To be done:
Write out every line of the records below as a JSON array of strings, one string per line, skipping blank lines and leaving the pictures out.

==*==

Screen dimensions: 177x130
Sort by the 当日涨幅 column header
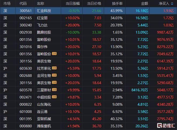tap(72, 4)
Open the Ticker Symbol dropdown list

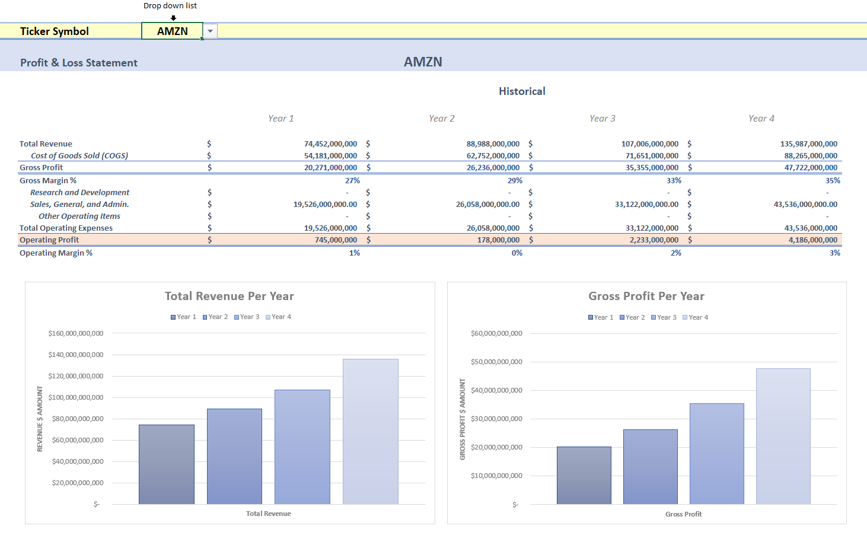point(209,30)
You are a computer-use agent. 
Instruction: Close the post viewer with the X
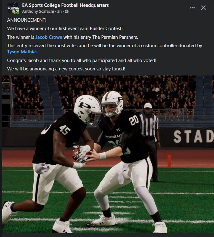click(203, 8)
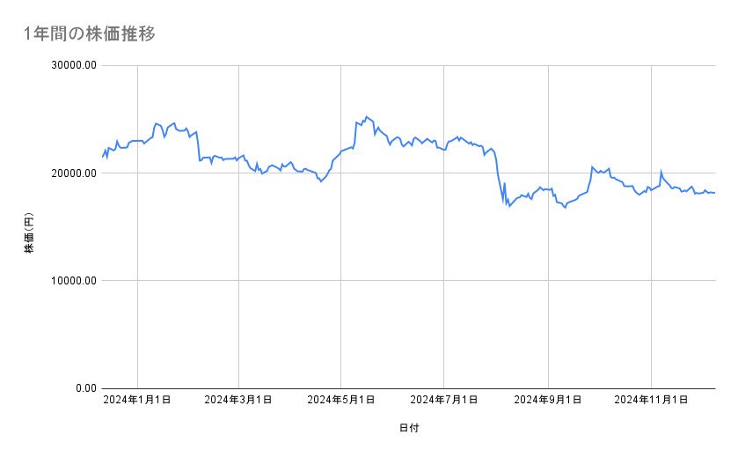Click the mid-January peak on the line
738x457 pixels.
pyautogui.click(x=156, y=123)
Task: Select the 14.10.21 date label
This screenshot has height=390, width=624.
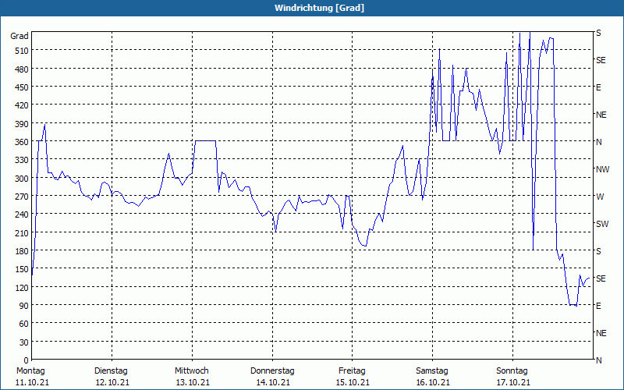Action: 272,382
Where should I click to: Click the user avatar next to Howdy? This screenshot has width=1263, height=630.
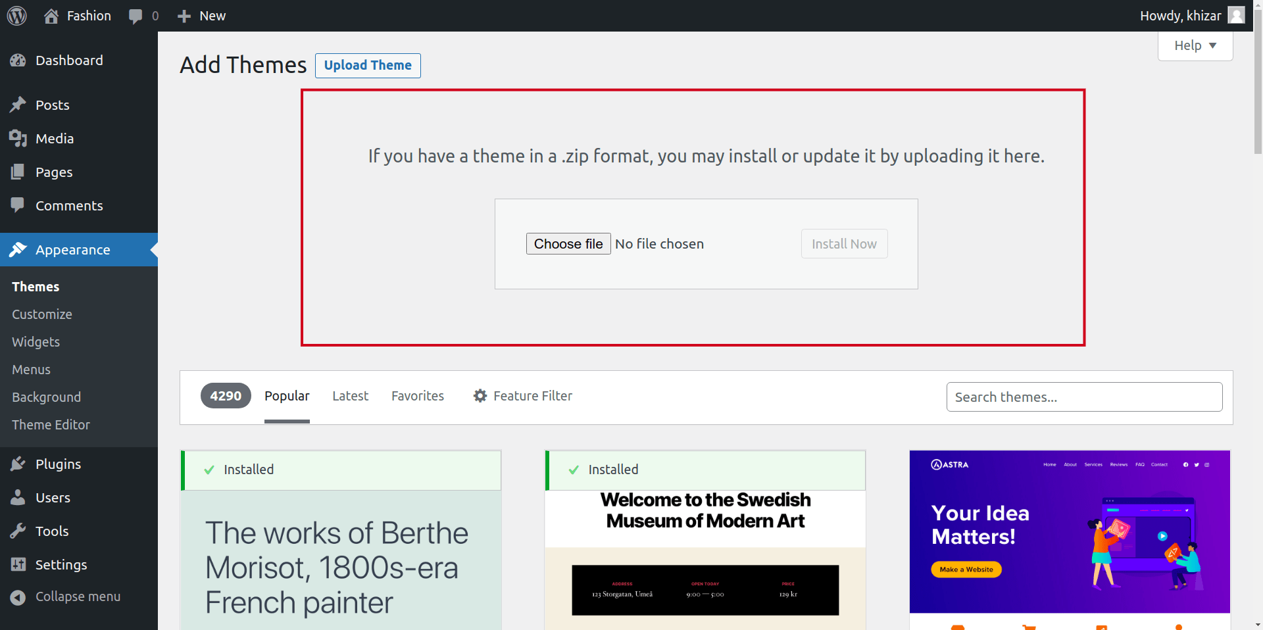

==*==

The completed task:
[
  "Screen dimensions: 177x130",
  "Sort by the 当日涨幅 column header",
  "tap(72, 4)",
  "Open the Ticker Symbol dropdown list",
  "point(209,30)",
  "You are a computer-use agent. ",
  "Instruction: Close the post viewer with the X",
  "click(203, 8)",
  "Click the mid-January peak on the line",
  "738x457 pixels.",
  "pyautogui.click(x=156, y=123)",
  "Task: Select the 14.10.21 date label",
  "This screenshot has height=390, width=624.",
  "Action: 272,382",
  "Where should I click to: Click the user avatar next to Howdy? This screenshot has width=1263, height=630."
]